Although the general quality of opposition in small stakes games has improved over the years, micro stakes games are still rife with bad play. The secret to making money in these games is to employ a basic, tight-aggressive strategy. You fold your weak hands and you bet your strong hands. This is ABC poker at its finest.

Every time a player calls one of your raises with an inferior hand, that player is making a mistake. He is violating the fundamental rule of poker, which is to play your cards as if you could see your opponent’s hand. Every time one of your opponents violates this rule, it is money in your pocket.

Of course, it won’t always seem like that. People make bad plays all the time and are rewarded via sheer luck. That will happen occasionally. But over the long term, all those little mistakes cost those players more money than they earn when they get lucky. You just have to be there to take that money.

For example, let’s say you make a raise in early position with AA and get 4 callers. That might seem like a disaster, but it’s not. Yes, the odds are against your lonely aces when there are four other people contending for the pot. That does not mean you shouldn’t raise, though. Your aces will still win more often than any other person’s hand.

Let’s just say that you and each opponent put $1 in before the flop. The pot now has $5 in it. If all of your hands had exactly equal chances of winning, you would win 20% of the time and break even. But since you have aces, you can expect to win more than your fair share of pots in this situation. Even if you lost 70% of the time, your 30% winning record would be enough to net you a profit over the long term.

Let’s stretch this example out across a trial of 100 occurrences. If you only win 30% of the time in that situation (ignoring the other streets), you would come out with a total of $150 in winnings ($5 in the pot times 30 wins). Your losses would come out to a total of $70 ($1 contributed to the pot times 70 losses). You are actually up even though you lost 70% of the time.

This is a very simplistic example, but it shows why you don’t have to win every time. As long as you can get other people to contribute money to the pot when they are behind, you will come out with a profit over the long term.

Of course, you also have to be able to minimize losses when people do suck out on you. If you pay off your fishy opponents every time they catch something, you are playing bad poker and will lose. The lesson to take away from here is to get your money in while you’re ahead and NOT to put money in when you’re behind. ABC poker.

The same principle applies to people who are constantly chasing draws against the odds. Don’t be afraid to put money in when you’re ahead. You should welcome all those fishy calls. Sure, people will get lucky and catch those draws, but it’s a losing proposition for them over the long term.

This all ties back in to my original point. Against fishy players, you should play a tight, aggressive and straightforward game. Get your opponents to put money in when they are behind and be prepared to fold if you suspect someone has caught something.


Small stakes poker games require great patience. Your opponents will make some of the most mind-numbingly bad plays and sometimes they will get lucky. You have to learn how to do deal with frustration in poker. You should welcome and encourage those bad plays.

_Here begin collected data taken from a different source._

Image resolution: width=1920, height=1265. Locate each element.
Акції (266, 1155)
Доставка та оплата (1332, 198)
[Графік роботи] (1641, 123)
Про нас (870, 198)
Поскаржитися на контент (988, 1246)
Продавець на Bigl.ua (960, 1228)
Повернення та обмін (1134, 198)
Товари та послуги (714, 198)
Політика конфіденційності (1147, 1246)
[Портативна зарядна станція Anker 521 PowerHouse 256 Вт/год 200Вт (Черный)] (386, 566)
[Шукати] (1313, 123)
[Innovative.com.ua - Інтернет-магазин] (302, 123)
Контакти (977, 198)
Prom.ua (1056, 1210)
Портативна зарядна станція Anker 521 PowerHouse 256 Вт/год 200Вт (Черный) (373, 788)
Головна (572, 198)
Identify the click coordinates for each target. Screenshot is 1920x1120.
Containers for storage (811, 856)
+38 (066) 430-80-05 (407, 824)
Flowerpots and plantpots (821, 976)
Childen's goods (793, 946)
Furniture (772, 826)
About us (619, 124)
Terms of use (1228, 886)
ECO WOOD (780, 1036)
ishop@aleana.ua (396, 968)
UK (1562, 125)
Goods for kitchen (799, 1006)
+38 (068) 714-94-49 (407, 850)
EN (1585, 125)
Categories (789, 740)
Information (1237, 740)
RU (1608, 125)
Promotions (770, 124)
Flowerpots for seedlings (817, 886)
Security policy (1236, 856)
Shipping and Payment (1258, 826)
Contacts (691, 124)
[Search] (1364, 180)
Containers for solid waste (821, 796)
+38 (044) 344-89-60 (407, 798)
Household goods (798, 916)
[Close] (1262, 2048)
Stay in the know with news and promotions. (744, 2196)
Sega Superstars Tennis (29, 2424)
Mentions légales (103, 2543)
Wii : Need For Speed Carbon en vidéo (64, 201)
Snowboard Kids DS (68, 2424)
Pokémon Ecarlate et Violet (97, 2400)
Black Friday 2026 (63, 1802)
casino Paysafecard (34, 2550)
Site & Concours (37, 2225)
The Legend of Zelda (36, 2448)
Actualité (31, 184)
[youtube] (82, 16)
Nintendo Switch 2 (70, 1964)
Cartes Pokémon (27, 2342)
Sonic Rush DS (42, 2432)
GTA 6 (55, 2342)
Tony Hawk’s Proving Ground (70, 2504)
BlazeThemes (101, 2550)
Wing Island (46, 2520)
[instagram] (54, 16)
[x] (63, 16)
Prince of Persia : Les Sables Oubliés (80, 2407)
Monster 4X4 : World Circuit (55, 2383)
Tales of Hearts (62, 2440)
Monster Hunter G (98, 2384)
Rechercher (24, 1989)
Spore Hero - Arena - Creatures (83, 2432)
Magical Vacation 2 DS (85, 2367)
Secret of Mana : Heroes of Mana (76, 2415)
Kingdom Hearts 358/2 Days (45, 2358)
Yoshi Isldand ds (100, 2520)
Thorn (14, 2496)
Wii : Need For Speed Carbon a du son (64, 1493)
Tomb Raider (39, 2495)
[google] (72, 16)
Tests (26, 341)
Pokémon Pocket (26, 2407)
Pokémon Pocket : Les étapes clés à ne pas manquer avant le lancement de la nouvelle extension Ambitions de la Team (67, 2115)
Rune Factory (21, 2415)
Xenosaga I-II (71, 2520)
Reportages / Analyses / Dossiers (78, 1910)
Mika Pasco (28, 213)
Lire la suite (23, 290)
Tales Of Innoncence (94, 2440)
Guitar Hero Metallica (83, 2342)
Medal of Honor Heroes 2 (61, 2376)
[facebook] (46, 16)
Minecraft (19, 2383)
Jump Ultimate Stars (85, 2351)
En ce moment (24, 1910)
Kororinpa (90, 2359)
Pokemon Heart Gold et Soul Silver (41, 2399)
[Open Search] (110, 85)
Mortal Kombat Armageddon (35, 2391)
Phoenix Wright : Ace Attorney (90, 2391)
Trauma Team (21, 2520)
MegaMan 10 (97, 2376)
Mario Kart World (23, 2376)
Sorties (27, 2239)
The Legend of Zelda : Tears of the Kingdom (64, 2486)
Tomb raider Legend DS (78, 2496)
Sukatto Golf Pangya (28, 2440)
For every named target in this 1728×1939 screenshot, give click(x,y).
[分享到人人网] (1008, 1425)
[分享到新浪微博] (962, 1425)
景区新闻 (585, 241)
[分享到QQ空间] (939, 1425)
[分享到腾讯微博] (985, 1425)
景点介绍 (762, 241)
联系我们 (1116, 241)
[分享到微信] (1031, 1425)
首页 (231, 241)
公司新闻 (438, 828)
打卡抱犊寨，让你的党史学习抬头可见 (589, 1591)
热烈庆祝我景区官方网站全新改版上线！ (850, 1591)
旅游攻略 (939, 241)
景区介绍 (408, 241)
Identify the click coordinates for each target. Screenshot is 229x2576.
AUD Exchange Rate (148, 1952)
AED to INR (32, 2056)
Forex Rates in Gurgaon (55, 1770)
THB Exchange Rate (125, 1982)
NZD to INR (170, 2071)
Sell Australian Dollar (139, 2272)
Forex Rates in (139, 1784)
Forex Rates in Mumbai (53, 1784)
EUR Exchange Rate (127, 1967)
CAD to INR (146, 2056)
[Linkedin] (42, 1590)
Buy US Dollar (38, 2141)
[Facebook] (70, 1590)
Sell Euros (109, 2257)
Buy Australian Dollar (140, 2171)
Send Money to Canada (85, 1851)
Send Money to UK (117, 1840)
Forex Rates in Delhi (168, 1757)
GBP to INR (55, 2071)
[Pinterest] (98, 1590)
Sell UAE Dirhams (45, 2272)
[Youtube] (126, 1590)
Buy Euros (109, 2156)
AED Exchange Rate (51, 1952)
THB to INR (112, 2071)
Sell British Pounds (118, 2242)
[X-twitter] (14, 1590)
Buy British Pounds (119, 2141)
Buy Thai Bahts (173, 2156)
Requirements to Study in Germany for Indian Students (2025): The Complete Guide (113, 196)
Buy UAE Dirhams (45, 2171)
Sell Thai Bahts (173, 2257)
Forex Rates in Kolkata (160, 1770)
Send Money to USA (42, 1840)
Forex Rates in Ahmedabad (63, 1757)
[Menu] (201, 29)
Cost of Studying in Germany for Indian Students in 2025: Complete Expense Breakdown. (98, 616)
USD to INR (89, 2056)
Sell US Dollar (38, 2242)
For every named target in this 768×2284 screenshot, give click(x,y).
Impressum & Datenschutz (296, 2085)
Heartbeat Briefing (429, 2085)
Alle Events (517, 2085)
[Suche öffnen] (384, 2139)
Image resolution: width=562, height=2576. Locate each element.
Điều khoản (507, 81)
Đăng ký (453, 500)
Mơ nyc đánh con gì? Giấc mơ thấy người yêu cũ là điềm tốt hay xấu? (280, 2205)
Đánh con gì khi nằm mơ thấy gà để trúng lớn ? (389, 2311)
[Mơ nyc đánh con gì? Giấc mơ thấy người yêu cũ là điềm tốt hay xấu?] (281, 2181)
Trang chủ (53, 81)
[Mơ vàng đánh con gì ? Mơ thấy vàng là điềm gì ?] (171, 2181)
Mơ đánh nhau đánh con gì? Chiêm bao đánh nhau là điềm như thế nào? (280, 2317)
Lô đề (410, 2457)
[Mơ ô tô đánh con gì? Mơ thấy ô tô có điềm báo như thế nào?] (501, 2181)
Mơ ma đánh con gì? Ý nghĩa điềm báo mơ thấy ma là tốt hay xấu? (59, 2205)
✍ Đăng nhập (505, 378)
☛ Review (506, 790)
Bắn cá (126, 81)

This happens all the time in low stakes games because fishy players are constantly making bad plays. It’s a numbers game. You’re going to see weird hands win big pots all the time. But again, it doesn’t matter over the long run. The more your opponents put in the middle when the odds are against them, the more money you make with your tight, straightforward game.

Drill this into your mind until you can stave off those feelings of frustration and tilt. Resist your urge to berate the fish and tell them how stupid they are. It may be frustrating at times, but they are actually doing you a favor.

What About the Rake?

The rake is a legitimate problem in small stakes games. It’s not much of a problem in online poker, but it does cause issues when playing at a real life casino. The rake tends to be much higher at brick-and-mortar games.

The rake is an unstoppable force that’s always there in the background cutting into your bottom line. Not only do you have to beat the other players, but you have to beat them by a big enough margin to also overcome the rake.

If your bankroll limits you to micro or small-stakes games, I urge you to start with the online games. Brick and mortar poker rooms have dealers to pay and property to maintain. They simply cannot afford to give you the low-rake action that online poker rooms offer. You’ll find it much easier to earn a profit if you start online.